Reference Architecture

The previous parts of this book described the Agentic OS conceptually — its philosophy, its layers, its patterns, its approach to problem-solving. This part shifts to construction. How do you actually build one?

This chapter presents a reference architecture: a concrete, implementable blueprint for an Agentic OS. It is not the only possible architecture, but it is a coherent one that embodies the principles we have established.

Overview

The reference architecture has five major subsystems, mirroring the layers described in Part II:

block-beta
  columns 1
  OI["Operator Interface\nCLI, API, Chat, IDE Plugin"]
  GP["Governance Plane\nPolicies, Audit, Approval Gates, Budgets"]
  columns 3
  CK["Cognitive Kernel\nRouter, Planner, Scheduler"]
  PF["Process Fabric\nWorkers, Queues, Supervisors, Sandboxes"]
  MeP["Memory Plane\nWorking, Episodic, Semantic, Long-term Store"]
  columns 1
  TS["Tool & Skill Layer\nFile I/O, APIs, Databases, Search, Code Execution"]
  MP["Model Provider Layer\nLLM APIs, Embedding Models, Classifiers"]

  style OI fill:#1a5740,stroke:#3aaf7a,color:#e0f5ec
  style GP fill:#2b1f4e,stroke:#a78bfa,color:#e0f5ec
  style CK fill:#134a36,stroke:#3aaf7a,color:#e0f5ec
  style PF fill:#134a36,stroke:#3aaf7a,color:#e0f5ec
  style MeP fill:#0f3a2c,stroke:#2dd4bf,color:#e0f5ec
  style TS fill:#0f3a2c,stroke:#2dd4bf,color:#e0f5ec
  style MP fill:#0a2a1e,stroke:#3aaf7a,color:#7abfa8

Each subsystem is independent and communicates through well-defined interfaces. You can replace the model provider without touching the kernel. You can swap the memory store without affecting the process fabric. This is not accidental — it is the core design principle.

The Cognitive Kernel

The kernel is the entry point and coordinator. It receives requests from the operator interface and orchestrates everything else.

Components

Intent Router: Classifies incoming requests by complexity, domain, and risk. Routes simple requests directly to execution, complex requests to the planner.
Planner: Produces a task graph — a directed acyclic graph of subtasks with dependencies, resource requirements, and success criteria.
Scheduler: Prioritizes and sequences tasks from the plan, considering resource availability, policy constraints, and dependencies.
Result Consolidator: Collects outputs from completed tasks, resolves conflicts, and synthesizes the final result.

Implementation Notes

The kernel is stateless between requests. All state lives in the memory plane. This means the kernel can be restarted, scaled, or replaced without losing work in progress — the task graph and its state are persisted.

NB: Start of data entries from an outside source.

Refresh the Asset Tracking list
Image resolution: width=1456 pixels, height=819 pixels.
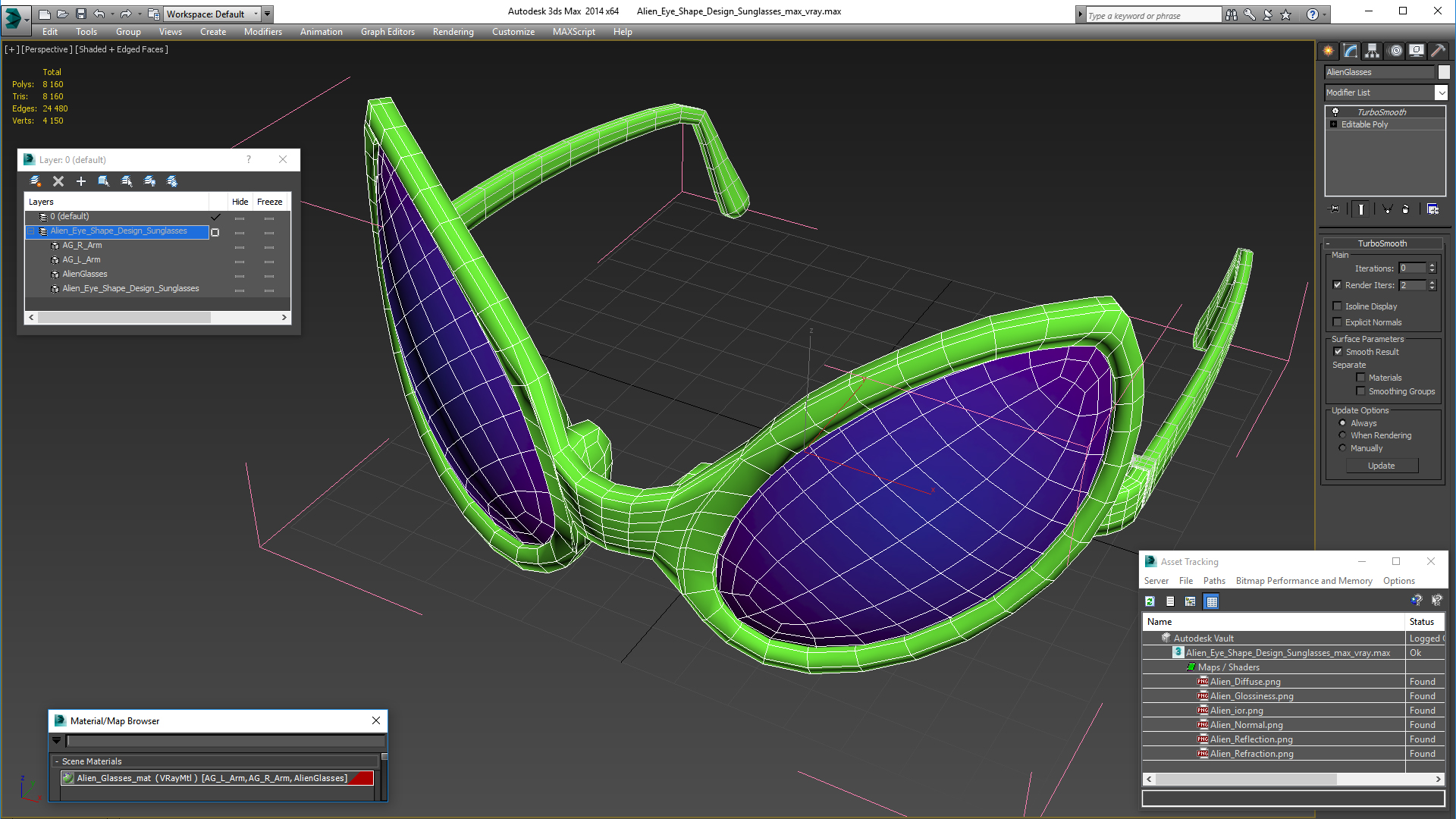point(1150,601)
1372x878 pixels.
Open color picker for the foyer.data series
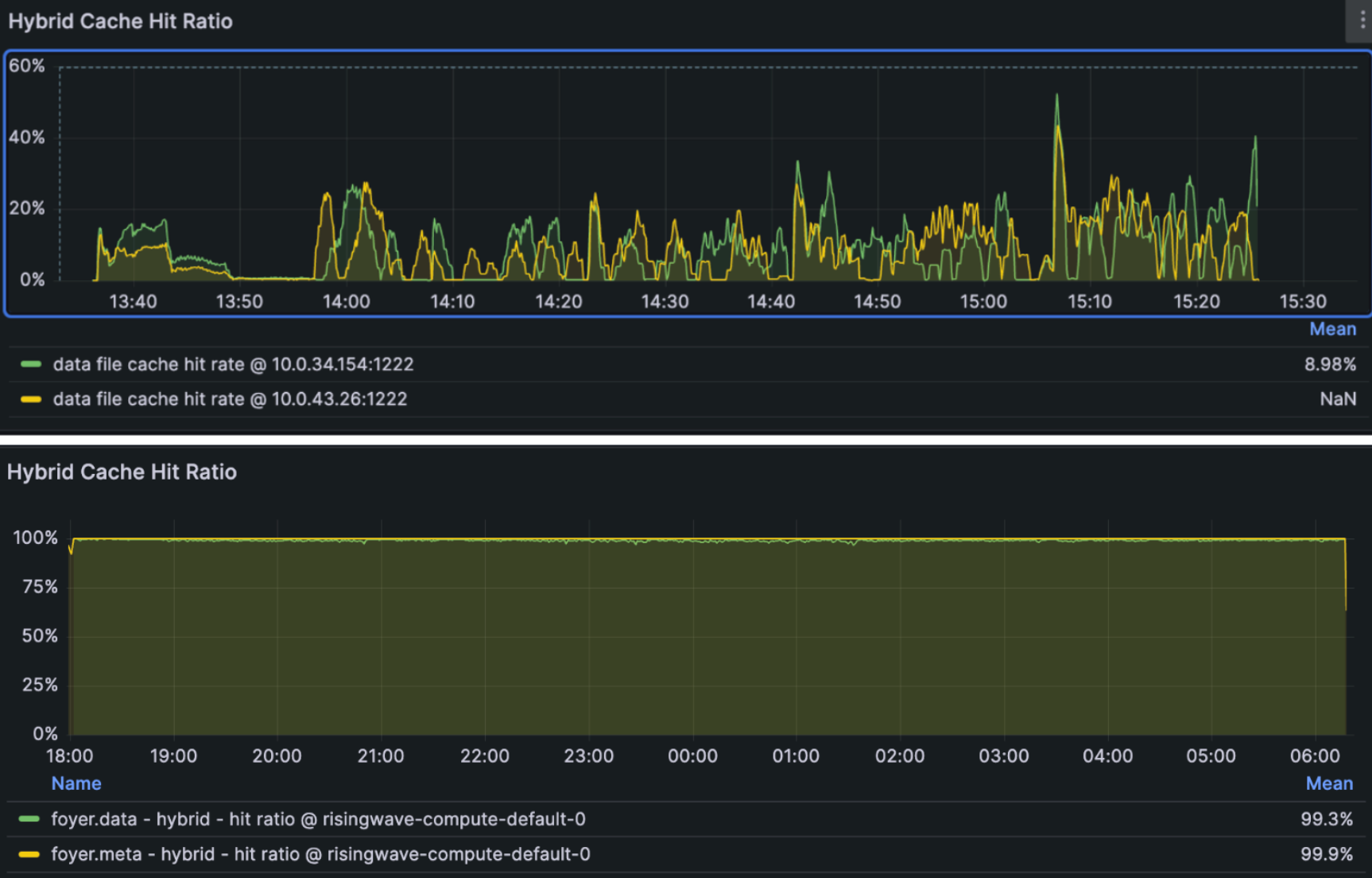[29, 819]
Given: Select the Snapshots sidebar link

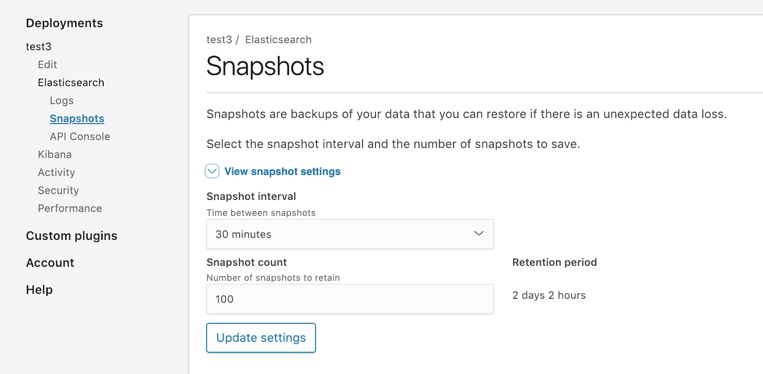Looking at the screenshot, I should (x=77, y=118).
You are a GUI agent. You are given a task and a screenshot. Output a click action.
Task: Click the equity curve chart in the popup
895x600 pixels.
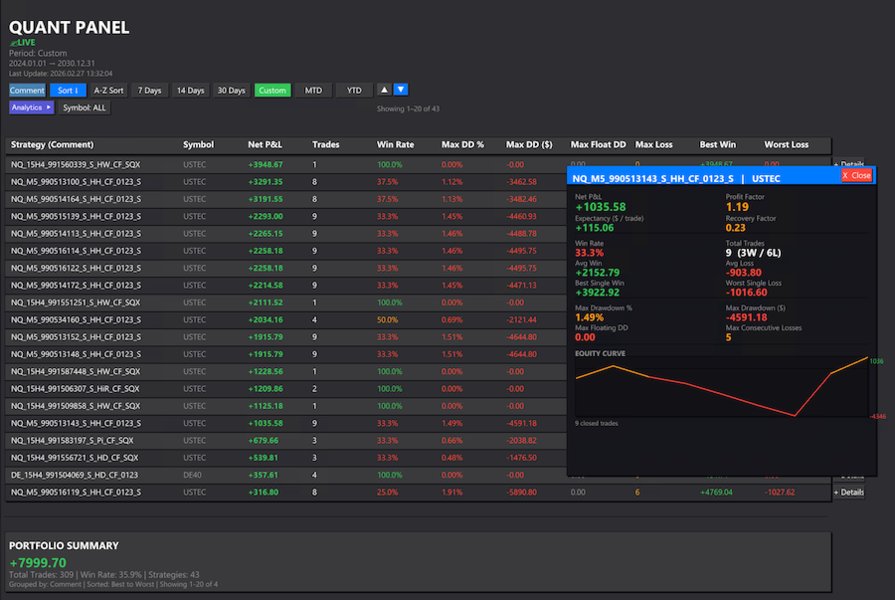[720, 385]
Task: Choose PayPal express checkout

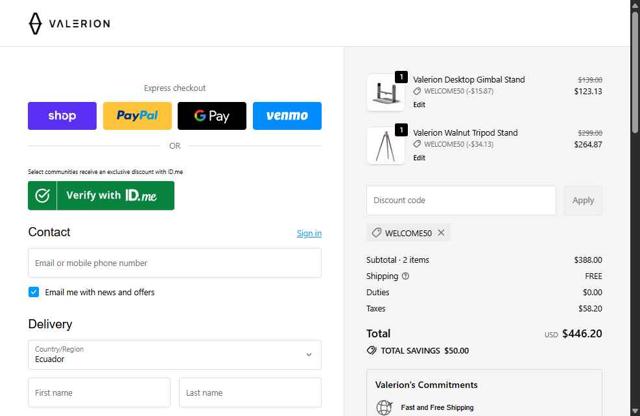Action: coord(137,116)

The kernel invokes the language model for reasoning (planning, classification, consolidation) but is not the language model. It is the control logic that decides when and how to invoke the model.

The Process Fabric

The process fabric manages the lifecycle of workers — the processes that actually execute tasks.

Components

Worker Pool: A set of available workers, each capable of executing tasks with specific tools and within specific sandboxes.
Process Manager: Spawns, monitors, and terminates workers. Tracks resource consumption (tokens, time, tool calls) per worker.
Sandbox Manager: Creates isolated execution environments for workers. Each sandbox defines what the worker can access: files, APIs, databases, network endpoints.
Communication Bus: The message-passing infrastructure that connects the kernel to workers and workers to each other when needed.

Worker Lifecycle

flowchart LR
  S[Spawn] --> I[Initialize\nload context, tools, policies] --> E[Execute] --> R[Report] --> T[Terminate]

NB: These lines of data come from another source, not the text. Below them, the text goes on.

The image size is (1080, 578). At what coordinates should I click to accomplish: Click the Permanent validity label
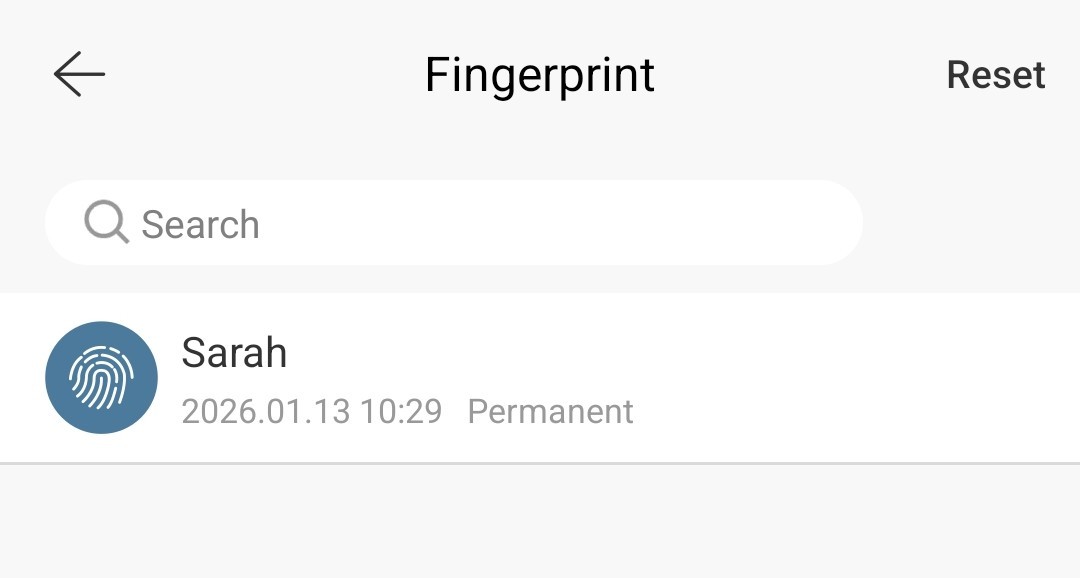click(550, 412)
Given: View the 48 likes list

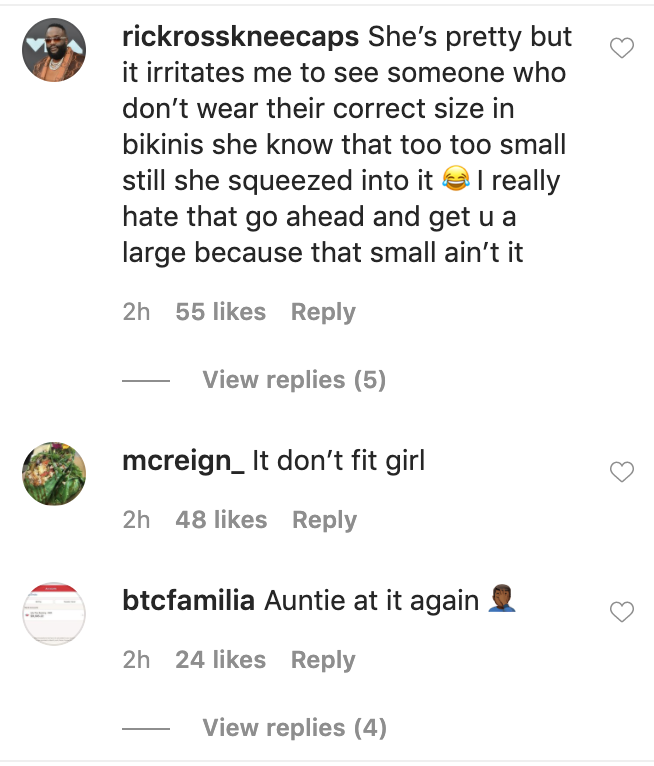Looking at the screenshot, I should click(x=221, y=520).
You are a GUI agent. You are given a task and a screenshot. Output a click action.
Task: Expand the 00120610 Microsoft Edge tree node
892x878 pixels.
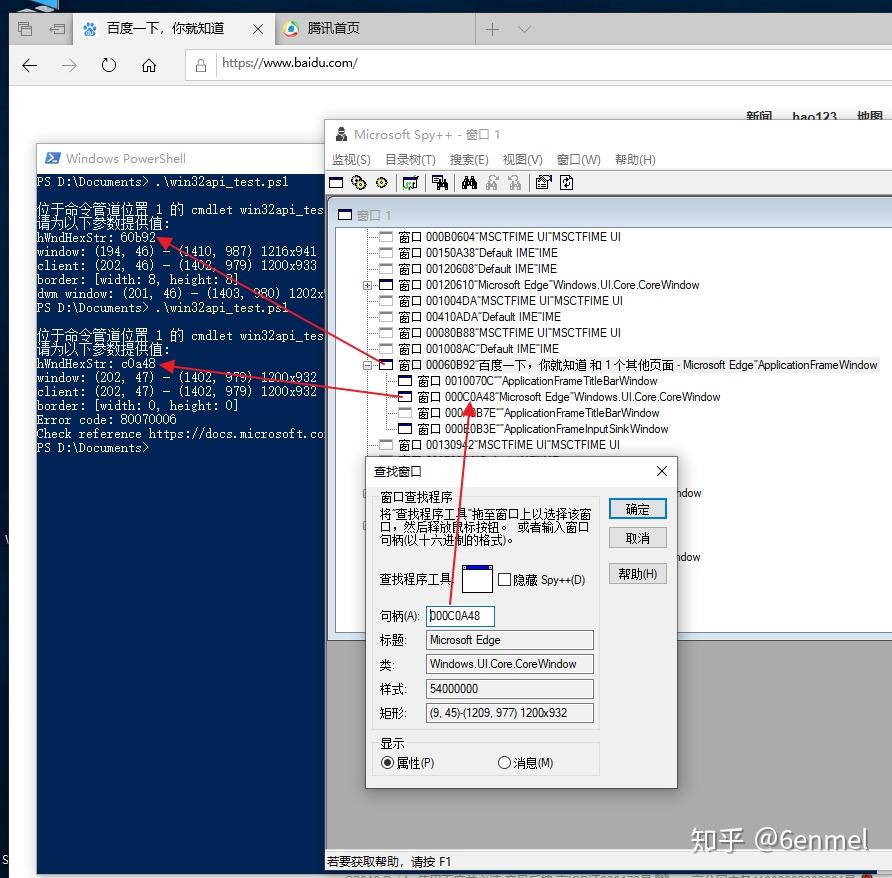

Workers are ephemeral by default. They are created for a specific task, execute it, report results, and are terminated. Long-running workers are possible but are the exception, not the norm.

Isolation Model

Each worker runs in a scoped sandbox:

File access: Read/write permissions scoped to specific directories.
Tool access: Only the tools needed for the task. A code-writing worker has code tools. A research worker has search tools.
Model access: Budget-limited access to the language model. A worker cannot consume unbounded tokens.
Network access: Whitelisted endpoints only. No unrestricted internet access from workers.

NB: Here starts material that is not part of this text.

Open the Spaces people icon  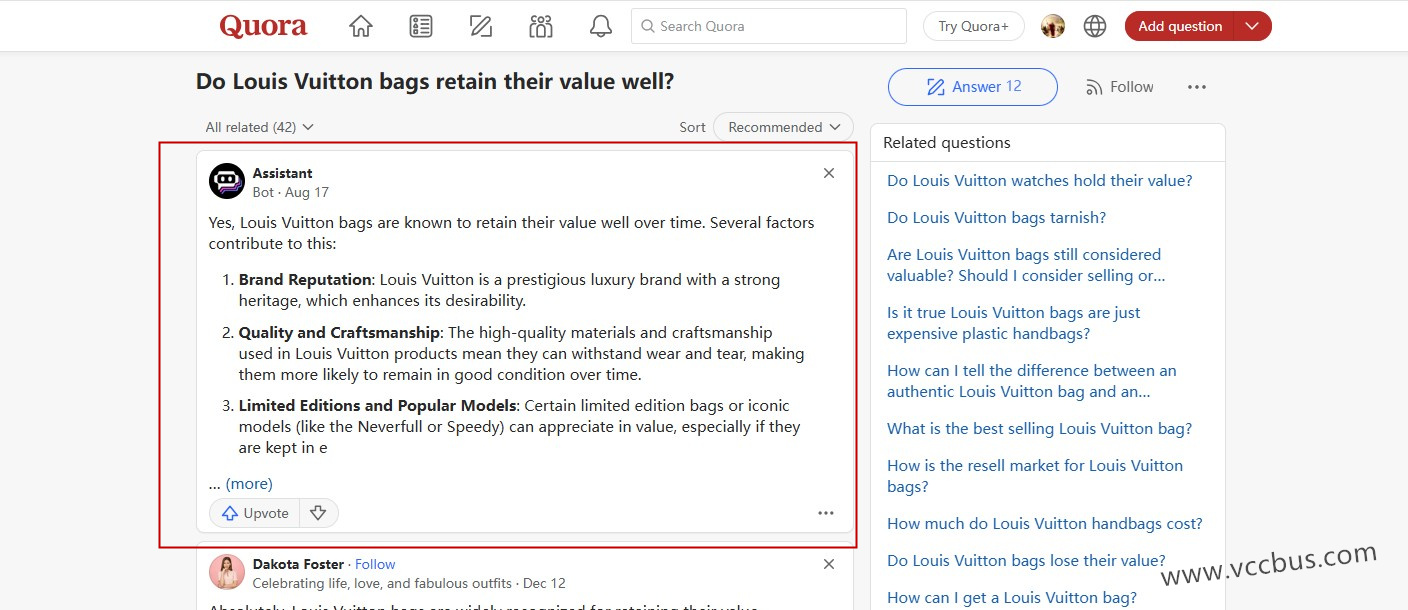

This isolation is not about distrust — it is about focus. A worker with access to everything is a worker distracted by everything.

The Memory Plane

The memory plane provides persistence and retrieval across all time horizons.

Memory Tiers

Working Memory: The current context for an active task. Assembled by the kernel when spawning a worker, containing the task description, relevant code, conversation history, and constraints. Limited by context window size.
Episodic Memory: Records of past interactions, decisions, and outcomes. “Last time we deployed this service, we hit a rate limit on the external API.” Stored as structured events with timestamps and metadata.
Semantic Memory: Long-term knowledge indexed for retrieval. Project documentation, coding conventions, architectural decisions, API references. Stored as embeddings in a vector database.
Procedural Memory: Learned procedures and patterns. “When fixing a flaky test, first check for race conditions, then timing dependencies, then external service mocks.” Stored as retrievable strategies.

Memory Operations

Store: Write new information to the appropriate tier with metadata (source, confidence, timestamp, scope).
Retrieve: Query memory by relevance, recency, or explicit key. The retrieval system ranks results by a combination of semantic similarity, temporal relevance, and contextual fit.
Consolidate: Periodically compress and merge memories. Five separate episodic memories about the same deployment issue become one consolidated insight.
Forget: Remove memories that are no longer relevant, incorrect, or superseded. Forgetting is as important as remembering — stale knowledge is worse than no knowledge.

The Governance Plane

The governance plane enforces policies across the entire system.

Components

Policy Engine: Evaluates actions against a set of rules before, during, and after execution. Policies are declarative: “No worker may delete files outside the project directory.” “All database mutations require Level 2 approval.”
Approval Manager: Manages the lifecycle of approval requests. When an action requires human approval, the approval manager creates a request, routes it to the appropriate operator, tracks its status, and unblocks the action when approved.
Audit Logger: Records every significant action, decision, and outcome. The audit log is append-only and tamper-evident. It answers: What happened? When? Why? Who authorized it?
Budget Controller: Tracks and enforces resource budgets. Token consumption, API call counts, execution time, monetary cost. When a budget is exhausted, the controller halts the relevant work and reports.

Policy Evaluation Flow

flowchart LR
  AP[Action Proposed] --> PE[Policy Engine Evaluates]
  PE -->|Allowed| Proceed
  PE -->|Conditional| AM[Approval Manager] --> Wait --> PA[Proceed or Abort]
  PE -->|Denied| BR[Block & Report]

Policy evaluation happens at multiple points: when the planner creates a task (pre-plan), when a worker is about to execute an action (pre-action), and when a result is produced (post-action).

The Operator Interface

The operator interface is how humans interact with the system.

Interface Types

Chat Interface: Natural language conversation. The most accessible but least structured interface.
CLI: Command-line interface for power users and automation. Supports batch operations, scripting, and integration with existing workflows.
API: Programmatic interface for integration with other systems. RESTful or gRPC, with authentication, rate limiting, and versioning.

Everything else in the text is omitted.